Extension of repeat-containing sequences

cDNA fragments ligated to adapters were first linearly amplified using 0.7 µM specific repeat-anchoring primer (R-An primer, Fig. 1), made of the following modules: the universal sequence (US) (5′-CTAATACGACTCACTATAGGGCGC-3′) followed by the arbitrary repeat-anchoring trinucleotide (RAT) and the 6 nt repeat-specific sequence (RSS). The reaction was carried out for 3 min at 95°C, for five cycles of 30 s at 94°C and for 2 min at either 42°C in the case of (A)6-R-An primers or 47°C in the case of (G)6-R-An primers, in a reaction buffer containing 1× PCR buffer minus Mg (Invitrogen), 1 mM MgCl2, 0.2 mM dNTPs, 0.1 µCi/µl [33P]dCTP (Amersham-Biosciences, Freiburg, Germany) and 0.05 U/µl Platinum Taq DNA polymerase (Invitrogen).

Figure 1.

Figure 1

Description of the ARTS procedure and expected results. (A) Schematic flowchart representation of the procedure for obtaining ARTS products from a total transcriptome. As a first step, mRNAs are purified, reverse transcribed and converted into ds-cDNAs. The ds-cDNA population is then digested with a restriction endonuclease (NlaIII) that is expected to cleave most reverse transcripts at least once, generating 200–500 bp long ds-cDNA fragments. The fragments are subsequently ligated to an adapter (Ad), here indicated as ARTS-Ad. To specifically enrich for repeat-containing sequences, linear amplification is performed using a repeat-anchoring primer (R-An primer), designed as described in (B). Five linear amplification cycles are performed so that the anchoring (RAT) and repeat-specific (RSS) parts of the R-An primer are both required to achieve specific annealing. After the enrichment step, repeat-containing sequences are PCR amplified at high stringency using the same R-An primer and the ARTS-Ad primer, the latter specifically designed to avoid adapter–adapter amplification. (B) Design of the repeat-anchoring (R-An) primer. The R-An primer is composed of three modules, in 5′→3′ order: (i) a universal sequence (US), common to all R-An primers, which increases the efficiency of the final PCR amplification step; (ii) an arbitrary repeat-anchoring trinucleotide (RAT), which not only prevents slippage, but also defines the three bases immediately 5′ to the repeat being located at the 5′ end; (iii) a repeat-specific sequence (RSS), which contains the repeat to be explored. (C) Graphical representation of the expected ARTS products and their migration in PAGE, highlighting the differences between a PCR product containing a wild-type repeat or its longer and shorter versions, deriving from insertions and deletions, respectively. Due to the fact that the R-An primer is anchored 5′ of the repeat, the size of the ARTS product will be directly dependent on the repeat length.

PCR step

The linearly amplified cDNA products were exponentially amplified with 0.7 µM specific R-An primer and 0.7 µM Ad primer in the same reaction buffer used for the linear extension, containing [33P]dCTP (see above). The amplification was carried out as follows: 3 min at 95°C; five cycles of 30 s at 94°C, 1 min at either 42 or 47°C [in the case of either (A)6-R-An primers or (G)6-R-An primers, respectively] and 1 min at 72°C; 30 cycles of 30 s at 94°C, 30 s at either 50 or 55°C [in the case of either (A)6-R-An primers or (G)6-R-An primers, respectively] and 1 min at 72°C. The final elongation was carried out for 30 min at 72°C.
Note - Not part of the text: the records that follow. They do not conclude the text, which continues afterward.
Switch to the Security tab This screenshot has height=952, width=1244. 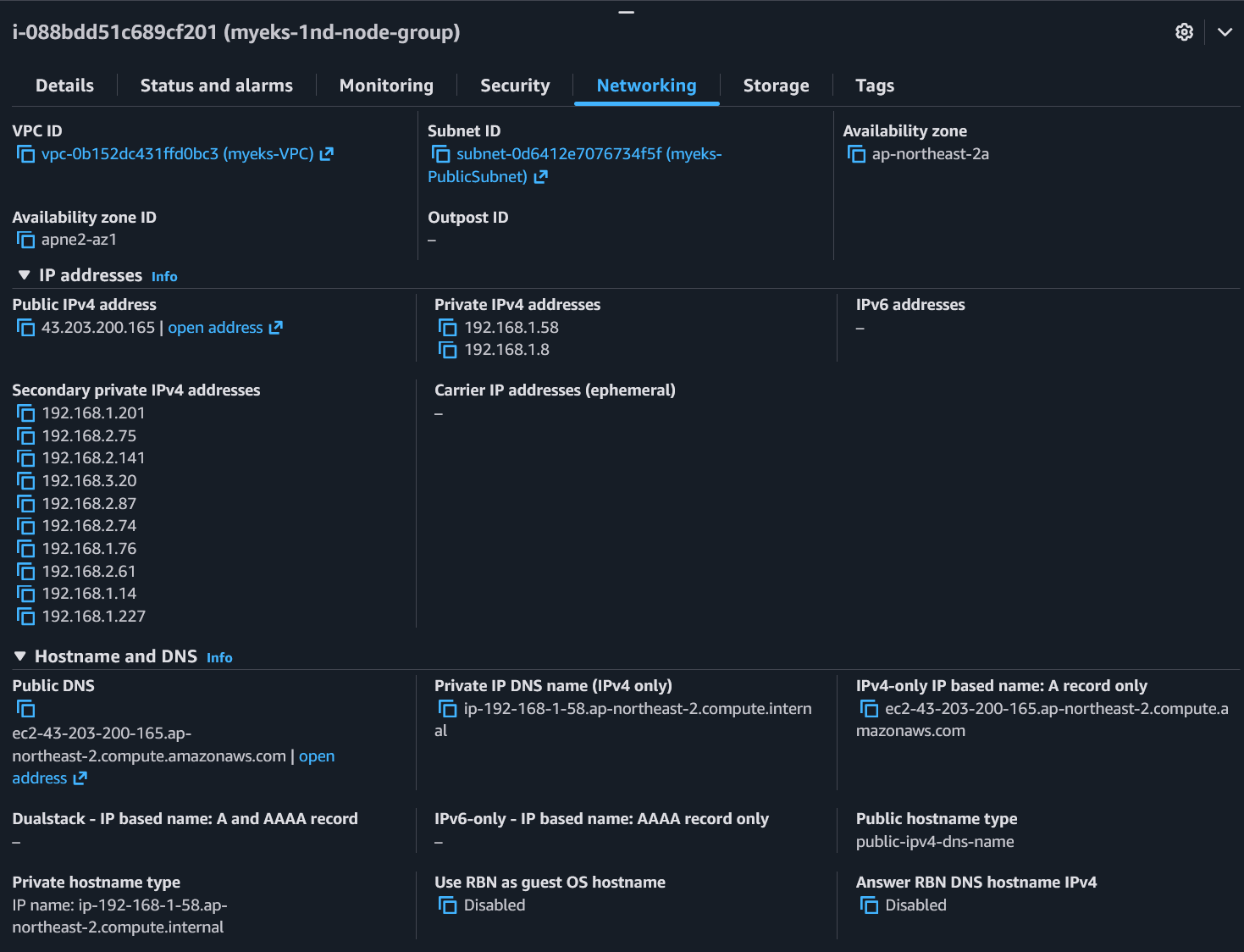click(x=514, y=85)
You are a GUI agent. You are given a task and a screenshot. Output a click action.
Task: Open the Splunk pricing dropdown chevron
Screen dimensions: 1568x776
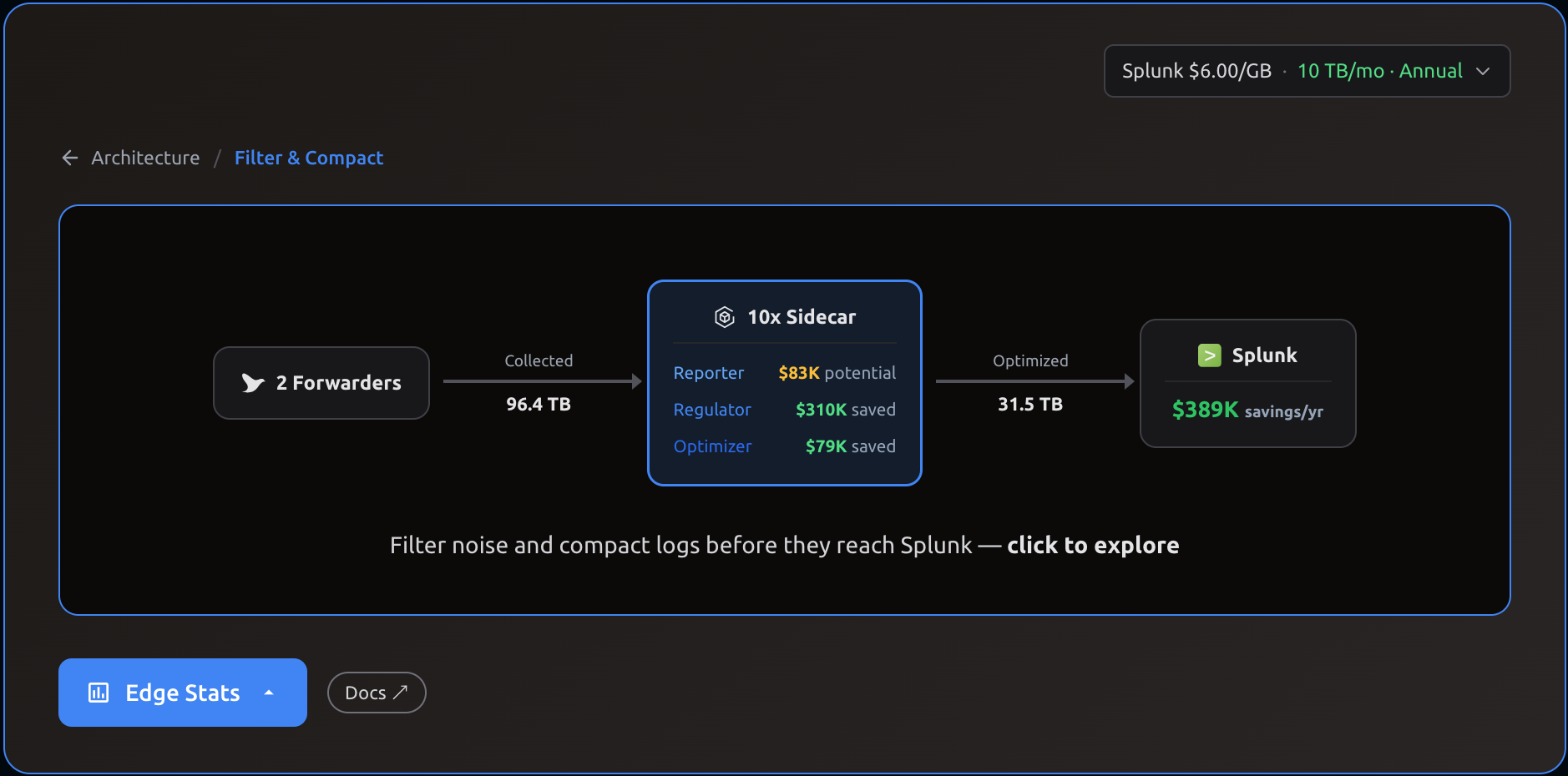point(1483,71)
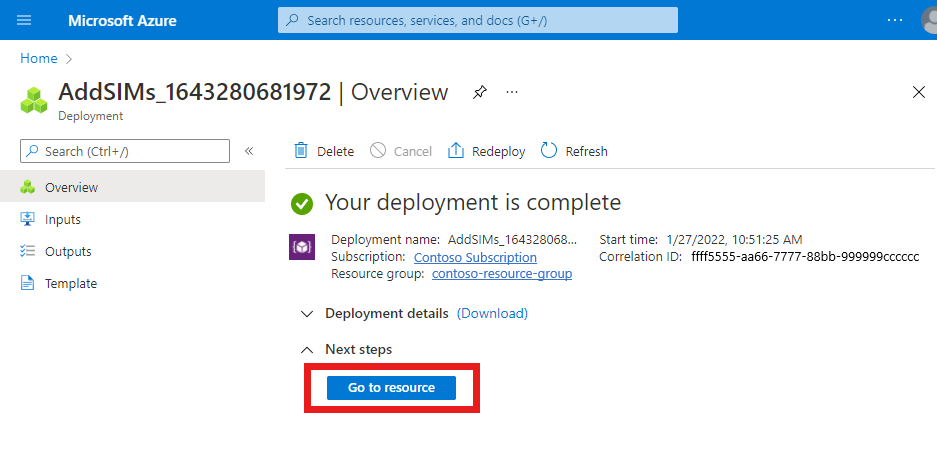Click the Redeploy toolbar button

486,151
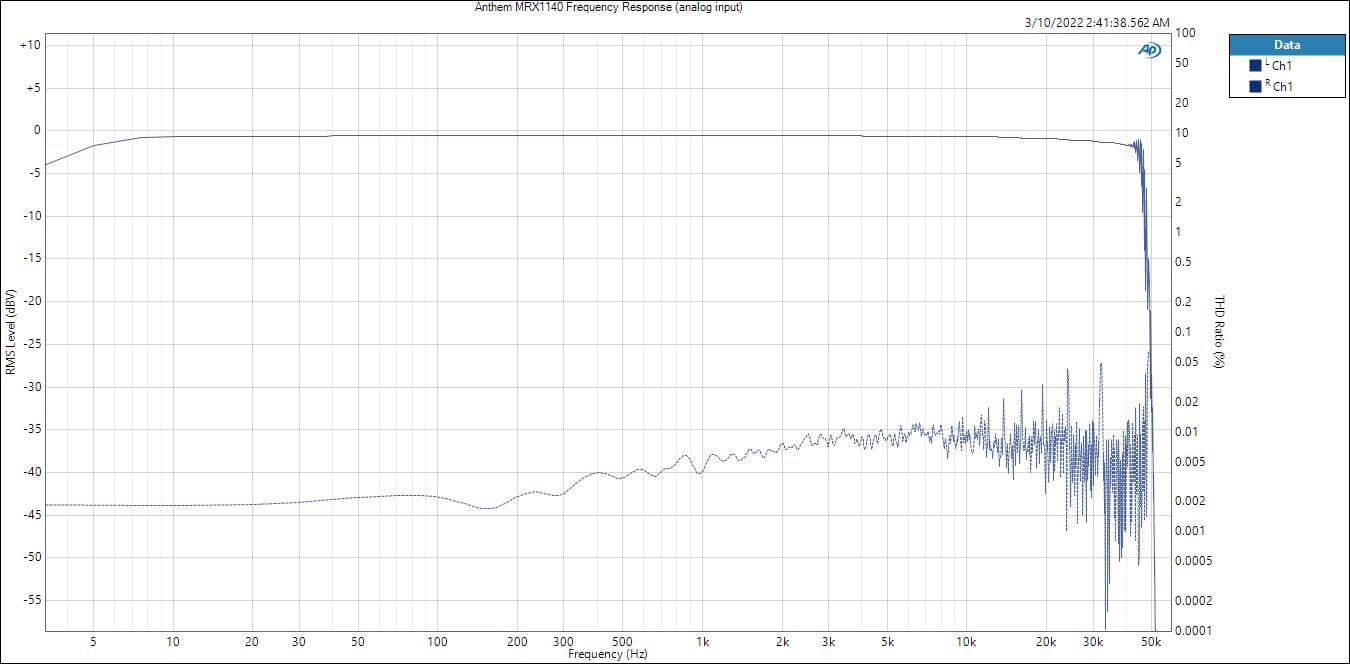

PCR product separation and sequencing

ARTS products were separated on 6% denaturing polyacrylamide gel, dried and exposed. Selected bands were cut from the gel and DNA was extracted by boiling gel pieces for 15 min. The extracted products were re-amplified with the specific R-An primer and the Ad primer under the same conditions used for exponential amplification. The PCR products were purified by a JETquick Gel Extraction Spin Kit (GENOMED) and sequenced using a Thermo Sequenase Radiolabeled Terminator Cycle Sequencing Kit (UBS Corp., Cleveland, OH).

Microarray screening

Total RNA was extracted from four samples of normal colorectal mucosa obtained from informed patients operated on for either diverticulitis or rectum prolapse. RNA was isolated from freshly frozen tissues with guanidiniun thiocyanate. Its integrity and quality were critical and were thoroughly checked by gel electrophoresis, northern blot and quantitative RT–PCR with the TaqMan assay using housekeeping gene probes. Generation of the hybridisation mix for Affymetrix GeneChip analysis was carried out according to standard Affymetrix protocols. Briefly, ds-cDNA was synthesised from 20 µg total RNA using the Superscript Choice System (Gibco BRL) with an HPLC-purified oligo(dT) primer containing a T7 RNA polymerase promoter (Sigma Genosys) following the manufacturer’s instructions. In vitro transcription was carried out with 1 µg cDNA using an Enzo BioArray RNA transcript labeling kit (Enzo Diagnostics, Farmingdale, NY). Aliquots of 20 µg of biotinylated cRNA were fragmented and hybridised to Human Genome HG-U133Av2 GeneChips, which were subsequently washed, stained and scanned according to the Affymetrix protocols at the BioGeM Affymetrix Facility (Naples, Italy). Affymetrix MAS5.0 software was used to normalise and scale results. For each sample, out of 22 091 probe sets explored, 10 200 ± 420 were called expressed (present or marginal expression call). Considering the whole experiment, 9619 probe sets (43%) were called expressed in at least three of four samples, of which 7795 (35%) were called expressed in all four samples. This indicates good quality of the starting material and of the microarray analysis procedure. By studying the distribution of the expression level with respect to the expression call, we subdivided the probe sets into three subgroups, expressed, borderline and not expressed (data not shown), respectively.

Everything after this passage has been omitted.